Pour Idea François André, son épouse, la disparition de Daniel est toujours dure à accepter. ‘’Sa présence me manque toujours. Nous étions très attachés l’un à l’autre et il y a toujours des choses qui me rappellent qu’il n’est plus là. Moi et mes fils, nous faisons tout pour remonter cette pente et combler le vide qu’il a laissé’’, nous a-t-elle confié au téléphone. ‘’Il était un mari attentionné et patient envers sa femme. Il avait toujours une réponse positive pour me réconforter, lorsque j’étais malade ou inquiète. Une fois, je lui ai dit heureusement qu’il n’était pas malade et qu’il pouvait s’occuper de moi, il m’a répondu : « les gens bien portants sont des malades qui s’ignorent ». Cette phrase me revient souvent’’, a-t-elle ajouté.

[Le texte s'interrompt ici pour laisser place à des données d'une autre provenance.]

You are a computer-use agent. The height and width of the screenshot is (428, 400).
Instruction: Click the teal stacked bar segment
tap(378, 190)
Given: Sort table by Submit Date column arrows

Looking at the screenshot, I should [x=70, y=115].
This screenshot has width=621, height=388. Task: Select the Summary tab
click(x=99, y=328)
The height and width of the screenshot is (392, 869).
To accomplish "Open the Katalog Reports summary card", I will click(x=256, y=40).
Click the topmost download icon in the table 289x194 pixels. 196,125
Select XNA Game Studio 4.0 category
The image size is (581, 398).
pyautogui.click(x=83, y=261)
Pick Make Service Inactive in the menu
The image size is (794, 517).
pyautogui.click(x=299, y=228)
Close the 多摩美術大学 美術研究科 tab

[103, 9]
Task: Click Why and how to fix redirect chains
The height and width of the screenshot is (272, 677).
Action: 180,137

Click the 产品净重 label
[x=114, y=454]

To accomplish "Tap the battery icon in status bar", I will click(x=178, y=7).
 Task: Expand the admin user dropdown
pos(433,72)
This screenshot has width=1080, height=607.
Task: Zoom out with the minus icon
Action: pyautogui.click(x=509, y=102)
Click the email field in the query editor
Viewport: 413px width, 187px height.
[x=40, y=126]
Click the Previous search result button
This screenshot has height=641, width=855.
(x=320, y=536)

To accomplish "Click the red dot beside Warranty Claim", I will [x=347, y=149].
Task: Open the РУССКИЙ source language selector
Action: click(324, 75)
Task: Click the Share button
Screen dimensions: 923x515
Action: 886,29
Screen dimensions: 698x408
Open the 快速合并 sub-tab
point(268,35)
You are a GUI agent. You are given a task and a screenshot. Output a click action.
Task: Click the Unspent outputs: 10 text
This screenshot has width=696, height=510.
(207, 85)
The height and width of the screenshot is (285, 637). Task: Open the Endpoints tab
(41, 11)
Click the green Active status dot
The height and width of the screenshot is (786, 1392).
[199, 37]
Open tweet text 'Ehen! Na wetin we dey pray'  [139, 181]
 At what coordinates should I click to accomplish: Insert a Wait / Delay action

Daniel André était le père de deux garçons. ‘’ C’était un bosseur. Il faisait toujours de son mieux pour subvenir à nos besoins et nous satisfaire. Une fois à la maison, il m’aidait toujours dans les tâches ménagères, piochait dans son potager ou nourrissait ses poules. Il s’assurait toujours que même ses deux adorables chiens (Scotch et Whiskey) ont leurs réserves de nourriture. Il n’était pas juste le père de mes garçons, il était aussi leur ami. Ils parlaient le même langage : le sport ! Il voulait que ses fils soient des modèles, comme lui. Mais il leur disait toujours que les études passent avant tout. « Parski sans ene boute papier qui nous apel sa certificat academik la ou pou ene zéro! », leur disait-il souvent. Il ne leur grondait jamais. Pour leur réprimander, il leur parlait calmement, comme-ci il parlait à des adultes’’.

Daniel André croquait la vie à pleines dents. ‘’Il ne s’était jamais préoccupé des malheurs qui pouvaient lui arriver. Il disait toujours « when we reach the bridge, we cross the bridge! ». Il n’avait pas peur de la mort, car il me disait toujours, on mourra tous un jour et qu’entre lui et moi, il y aura toujours un qui partira en premier. Daniel nous manque beaucoup dans la maison’’, nous a confié Idea François André.